Take the lines below between the one holding "Open the HTML/CSS/JS Editor menu entry" and the one holding "Given: Click the NMPA copyright footer text", inclusive, and copy them exactly. Add nothing.

Saved data entries:
== Segment start ==

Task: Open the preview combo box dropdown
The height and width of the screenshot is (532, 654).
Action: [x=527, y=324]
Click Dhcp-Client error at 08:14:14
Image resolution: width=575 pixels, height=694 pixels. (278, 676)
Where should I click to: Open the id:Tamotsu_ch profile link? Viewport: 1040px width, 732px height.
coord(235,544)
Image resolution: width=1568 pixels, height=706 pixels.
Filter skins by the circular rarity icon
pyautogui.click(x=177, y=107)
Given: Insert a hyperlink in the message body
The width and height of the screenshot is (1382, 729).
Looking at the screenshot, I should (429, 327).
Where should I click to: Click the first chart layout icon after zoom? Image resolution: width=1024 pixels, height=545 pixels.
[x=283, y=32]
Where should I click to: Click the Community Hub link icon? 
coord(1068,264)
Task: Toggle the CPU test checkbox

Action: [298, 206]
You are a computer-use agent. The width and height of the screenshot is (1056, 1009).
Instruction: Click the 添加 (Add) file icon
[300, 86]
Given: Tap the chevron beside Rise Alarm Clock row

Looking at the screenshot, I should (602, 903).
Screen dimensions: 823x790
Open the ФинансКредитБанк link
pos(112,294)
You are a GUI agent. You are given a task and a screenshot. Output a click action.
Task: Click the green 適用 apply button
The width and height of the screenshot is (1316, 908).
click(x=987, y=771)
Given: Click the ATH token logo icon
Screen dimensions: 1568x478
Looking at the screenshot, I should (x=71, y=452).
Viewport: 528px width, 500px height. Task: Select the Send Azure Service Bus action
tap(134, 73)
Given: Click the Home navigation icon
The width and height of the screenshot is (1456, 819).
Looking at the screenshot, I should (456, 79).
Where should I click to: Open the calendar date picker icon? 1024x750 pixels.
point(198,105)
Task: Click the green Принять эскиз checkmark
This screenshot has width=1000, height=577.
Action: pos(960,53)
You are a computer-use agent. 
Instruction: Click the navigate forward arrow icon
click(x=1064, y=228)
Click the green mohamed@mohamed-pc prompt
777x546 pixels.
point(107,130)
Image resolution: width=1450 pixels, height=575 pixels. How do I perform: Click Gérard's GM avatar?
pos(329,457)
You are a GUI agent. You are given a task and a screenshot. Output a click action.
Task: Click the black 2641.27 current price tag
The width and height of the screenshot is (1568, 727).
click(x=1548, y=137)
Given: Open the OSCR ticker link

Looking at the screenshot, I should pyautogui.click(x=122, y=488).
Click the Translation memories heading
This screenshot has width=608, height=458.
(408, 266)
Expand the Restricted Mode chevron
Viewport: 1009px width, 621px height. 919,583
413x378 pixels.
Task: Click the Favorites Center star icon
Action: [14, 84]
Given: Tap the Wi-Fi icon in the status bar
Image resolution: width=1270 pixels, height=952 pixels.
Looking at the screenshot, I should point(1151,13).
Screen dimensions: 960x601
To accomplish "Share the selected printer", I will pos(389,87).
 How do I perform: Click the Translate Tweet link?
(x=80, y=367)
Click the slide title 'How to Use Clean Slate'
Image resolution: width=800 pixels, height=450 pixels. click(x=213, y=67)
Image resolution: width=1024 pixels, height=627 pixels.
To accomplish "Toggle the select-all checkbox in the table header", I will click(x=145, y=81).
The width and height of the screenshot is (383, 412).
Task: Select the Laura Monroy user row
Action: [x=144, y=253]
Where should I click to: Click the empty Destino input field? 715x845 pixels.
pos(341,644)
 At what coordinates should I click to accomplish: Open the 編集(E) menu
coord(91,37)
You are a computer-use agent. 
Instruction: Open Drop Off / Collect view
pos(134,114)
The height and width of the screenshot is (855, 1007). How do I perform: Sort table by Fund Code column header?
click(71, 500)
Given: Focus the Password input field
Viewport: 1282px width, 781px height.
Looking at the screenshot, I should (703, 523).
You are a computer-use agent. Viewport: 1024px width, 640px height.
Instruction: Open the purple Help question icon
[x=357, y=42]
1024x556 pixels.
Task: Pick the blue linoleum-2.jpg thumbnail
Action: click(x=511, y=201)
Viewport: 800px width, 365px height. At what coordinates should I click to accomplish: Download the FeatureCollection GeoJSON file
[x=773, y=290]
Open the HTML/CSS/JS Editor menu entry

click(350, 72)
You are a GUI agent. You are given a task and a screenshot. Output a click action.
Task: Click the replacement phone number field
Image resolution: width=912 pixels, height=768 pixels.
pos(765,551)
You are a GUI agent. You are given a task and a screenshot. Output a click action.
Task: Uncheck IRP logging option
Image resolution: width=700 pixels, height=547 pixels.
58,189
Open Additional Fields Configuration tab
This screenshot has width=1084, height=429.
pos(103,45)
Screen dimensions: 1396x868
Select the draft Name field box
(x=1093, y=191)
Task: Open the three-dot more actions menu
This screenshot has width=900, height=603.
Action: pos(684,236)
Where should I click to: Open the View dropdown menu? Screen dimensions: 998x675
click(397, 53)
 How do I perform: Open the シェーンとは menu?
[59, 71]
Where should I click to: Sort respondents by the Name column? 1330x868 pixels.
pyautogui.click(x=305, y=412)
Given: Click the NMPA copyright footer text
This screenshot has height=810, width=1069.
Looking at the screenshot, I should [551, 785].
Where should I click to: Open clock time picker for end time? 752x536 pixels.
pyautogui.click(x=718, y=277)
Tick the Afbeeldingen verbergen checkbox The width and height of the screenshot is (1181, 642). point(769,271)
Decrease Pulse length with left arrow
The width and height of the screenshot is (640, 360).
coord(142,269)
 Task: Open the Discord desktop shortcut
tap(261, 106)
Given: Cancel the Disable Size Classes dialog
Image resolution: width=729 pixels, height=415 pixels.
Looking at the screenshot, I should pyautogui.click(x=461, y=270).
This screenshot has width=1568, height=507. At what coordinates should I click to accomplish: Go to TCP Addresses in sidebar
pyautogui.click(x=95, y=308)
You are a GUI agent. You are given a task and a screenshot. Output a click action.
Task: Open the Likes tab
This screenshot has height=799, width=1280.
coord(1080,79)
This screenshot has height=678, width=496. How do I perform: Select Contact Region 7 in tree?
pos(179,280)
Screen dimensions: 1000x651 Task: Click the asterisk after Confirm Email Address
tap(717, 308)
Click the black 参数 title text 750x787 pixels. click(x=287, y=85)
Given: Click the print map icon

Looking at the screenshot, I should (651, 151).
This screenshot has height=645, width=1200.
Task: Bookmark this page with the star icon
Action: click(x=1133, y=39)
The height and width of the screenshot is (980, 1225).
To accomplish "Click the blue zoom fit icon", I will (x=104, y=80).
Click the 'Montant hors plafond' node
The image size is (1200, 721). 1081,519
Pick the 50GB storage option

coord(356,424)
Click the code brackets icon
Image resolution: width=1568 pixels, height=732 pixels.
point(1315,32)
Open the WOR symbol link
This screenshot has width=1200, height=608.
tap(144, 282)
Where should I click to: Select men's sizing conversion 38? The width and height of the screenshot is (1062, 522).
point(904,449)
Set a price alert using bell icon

== Segment end ==

- _Completed task_:
Open the HTML/CSS/JS Editor menu entry

click(350, 72)
You are a GUI agent. You are given a task and a screenshot. Output a click action.
Task: Click the replacement phone number field
Image resolution: width=912 pixels, height=768 pixels.
pos(765,551)
You are a GUI agent. You are given a task and a screenshot. Output a click action.
Task: Uncheck IRP logging option
Image resolution: width=700 pixels, height=547 pixels.
58,189
Open Additional Fields Configuration tab
This screenshot has width=1084, height=429.
pos(103,45)
Screen dimensions: 1396x868
Select the draft Name field box
(x=1093, y=191)
Task: Open the three-dot more actions menu
This screenshot has width=900, height=603.
Action: pos(684,236)
Where should I click to: Open the View dropdown menu? Screen dimensions: 998x675
click(397, 53)
 How do I perform: Open the シェーンとは menu?
[59, 71]
Where should I click to: Sort respondents by the Name column? 1330x868 pixels.
pyautogui.click(x=305, y=412)
Given: Click the NMPA copyright footer text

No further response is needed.